A single test case can span multiple rows in the CSV file. The first row of a test case defines its overall properties (like its name and language). Each subsequent row for that test case defines a single back-and-forth turn in the conversation (user says something, agent is expected to reply).

The CSV file must have a header row as the very first line. This header defines the data in each column.

Required headers

The two required headers must be in the order shown. Both are required for the first row of a new test case. You can start a new test case by providing new DisplayName and LanguageCode values.
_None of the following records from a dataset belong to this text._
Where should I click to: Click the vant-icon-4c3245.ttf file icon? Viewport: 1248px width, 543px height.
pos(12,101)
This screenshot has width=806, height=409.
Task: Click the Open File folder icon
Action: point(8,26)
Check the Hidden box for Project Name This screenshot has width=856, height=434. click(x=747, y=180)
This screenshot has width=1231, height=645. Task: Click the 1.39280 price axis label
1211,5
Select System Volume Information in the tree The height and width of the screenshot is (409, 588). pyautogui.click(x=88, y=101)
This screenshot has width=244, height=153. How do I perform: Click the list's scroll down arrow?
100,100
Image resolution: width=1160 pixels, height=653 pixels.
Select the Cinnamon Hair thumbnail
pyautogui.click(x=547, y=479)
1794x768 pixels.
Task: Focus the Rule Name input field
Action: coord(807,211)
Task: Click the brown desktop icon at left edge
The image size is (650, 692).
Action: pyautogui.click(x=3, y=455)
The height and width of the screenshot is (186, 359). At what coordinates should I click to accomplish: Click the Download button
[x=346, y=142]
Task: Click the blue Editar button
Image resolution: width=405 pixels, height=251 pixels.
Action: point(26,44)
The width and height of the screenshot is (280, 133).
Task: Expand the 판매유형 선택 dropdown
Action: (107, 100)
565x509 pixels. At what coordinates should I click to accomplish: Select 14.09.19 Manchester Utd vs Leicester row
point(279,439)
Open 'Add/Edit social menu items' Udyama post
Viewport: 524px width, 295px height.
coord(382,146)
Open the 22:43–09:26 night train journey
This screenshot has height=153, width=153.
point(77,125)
  • DisplayName: The name of your test case. This is only filled in for the first row of a new test case.
  • LanguageCode: The language code for the test (for example, en, en-US, es).

Optional headers

You can include any of the following optional headers to provide more detail for your test cases. They can be in any order after the first two required columns.

Test case metadata

  • Tags: Space-separated tags for organizing tests (for example, "payments onboarding").
  • Notes: Free-text notes or a description of the test case purpose.
  • TestCaseConfigV2.StartResource: Specify the flow or playbook to start the test with.

User input

  • UserInput.Input.Text: The text the user "types" for a given turn.
  • UserInput.InjectedParameters: Parameters to inject into the conversation at the start of a turn, formatted as a JSON string.

Agent output

  • AgentOutput.QueryResult.ResponseMessages.Text: The exact text you assert the agent replied with.
  • AgentOutput.QueryResult.Parameters: The parameters you assert were extracted by the agent, formatted as a JSON string.

Expectations

  • OrderedExpectations.ExpectedFlow: The flow you expect to be active after the turn.
  • OrderedExpectations.ExpectedIntent: The intent you expect to be matched for the turn.
  • OrderedExpectations.ExpectedAgentReply: The text you expect the agent to reply with. Can be a substring of the full reply.
  • OrderedExpectations.ExpectedOutputParameter: The parameters you expect to be set at the end of the turn, formatted as a JSON string.

Audio metadata

  • AudioTurnMetadata Metadata for audio-based tests, formatted as a JSON string.

Build a test case

Test cases are organized by data rows.

  1. To start a new test case, fill out its metadata row.
    • Rule: This row must have a value in the DisplayName column.
    • Action: Input values for DisplayName and LanguageCode. You can also add tags, notes, or a TestCaseConfigV2.StartResource in this row. Conversation-turn columns (like UserInput.Input.Text) should be left empty in this row. if using tags, separate each tag with a space. Example: tag1 tag2 tag3. If using TestCaseConfigV2.StartResource, prefix the resource name with start_flow: or start_playbook:. Example: start_flow:projects/p/locations/l/agents/a/flows/f.
  2. Add a conversational turn to the test case you just started by adding a new row immediately below it.
    • Rule: The DisplayName column must be empty. This tells the parser that it's a turn belonging to the previous test case.
    • Action: Fill in the columns that describe the user's action and the expected agent response for this turn, such as UserInput.Input.Text and OrderedExpectations.ExpectedAgentReply. For columns requiring JSON, you must provide a valid JSON object as a string. Example: {"param_name": "param_value", "number_param": 123}.